Mehr Schutz für Kennzeichenrechteinhaber: die Internet-Verwaltung ICANN hat entschieden, im Zuge der Einführung neuer Top Level Domains ein sogenanntes „IP Clearinghouse“ zu schaffen. Neuer Streit scheint damit vorprogrammiert.
„ICANN auf Kurs beim Start neuer generischer TLDs“ – diese optimistische Botschaft verbreitet die Internet-Verwaltung auf ihrer Webseite und tritt damit ersten Befürchtungen entgegen, dass nach Absage des als „expressions of interest“ diskutierten Vorverfahrens der gesamte Prozess ins Wanken gerät. Vielmehr konzentriert sich ICANN nun auf die Lösung der so genannten „overarching issues“, wozu unter anderem effektive Mechanismen zum Schutz von Kennzeichenrechteinhabern vor Rechtsverletzungen zählen. Ein wesentlicher Baustein soll hierbei das „IP Clearinghouse“ werden, dessen Etablierung der ICANN-Vorstand offiziell beschlossen hat. Diese virtuelle Einrichtung soll als eine Art zentraler Datenbank fungieren, in der Informationen zu Kennzeichenrechten gespeichert sind. Dort sollen Registries kostengünstig und standardisiert Informationen über Kennzeichenrechte jeder Art abrufen können, wobei die Repräsentanten eines Rechteinhabers gegen Zahlung einer Gebühr ihre Daten einreichen und ihr Kennzeichen so erfassen lassen können; damit könnten Sunrise-Gebühren entfallen. Auf diesem Weg wird den berechtigten Anliegen der Markeninhaber Rechnung getragen, ohne dass sie bei Einführung jeder neuen Top Level Domain ihrerseits tätig werden müssen.

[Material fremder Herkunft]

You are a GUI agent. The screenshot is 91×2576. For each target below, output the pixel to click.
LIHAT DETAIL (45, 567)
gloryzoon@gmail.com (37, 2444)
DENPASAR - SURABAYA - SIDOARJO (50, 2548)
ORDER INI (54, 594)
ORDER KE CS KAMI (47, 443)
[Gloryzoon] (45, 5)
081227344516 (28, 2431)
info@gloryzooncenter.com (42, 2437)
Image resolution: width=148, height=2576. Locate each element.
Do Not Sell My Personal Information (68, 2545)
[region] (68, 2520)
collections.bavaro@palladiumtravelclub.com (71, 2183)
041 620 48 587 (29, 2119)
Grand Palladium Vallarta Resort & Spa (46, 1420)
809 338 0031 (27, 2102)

Doch der Teufel steckt im Detail. Nach den Vorschlägen des Implementation Recommendation Team (IRT), auf dessen Initiative die Idee eines IP Clearinghouse zurückgeht, sollen sowohl eingetragene als auch nicht eingetragene Markenrechte berücksichtigt werden; dies würde beispielsweise in Deutschland das weite Feld umfassen, in dem Markenschutz durch die Benutzung eines Zeichens im geschäftlichen Verkehr entsteht. Da einheitliche, für alle Länder dieser Welt geltende Kriterien über die Begründung von Markenschutz fehlen, scheint so Streit in zahllosen Einzelfällen vorprogrammiert, zumal die Validierung durch das IP Clearinghouse selbst erfolgt. Dessen Aufgabe soll ein unabhängiger Service-Provider auf Grundlage eines mindestens fünfjährigen Vertrages übernehmen, und 365 Tage im Jahr rund um die Uhr erreichbar sein.
Weitere Details hat ICANN für die vierte Version des Bewerberhandbuchs angekündigt, dessen Veröffentlichung rechtzeitig vor dem Brüssel-Meeting Ende Juni 2010 in Aussicht gestellt ist.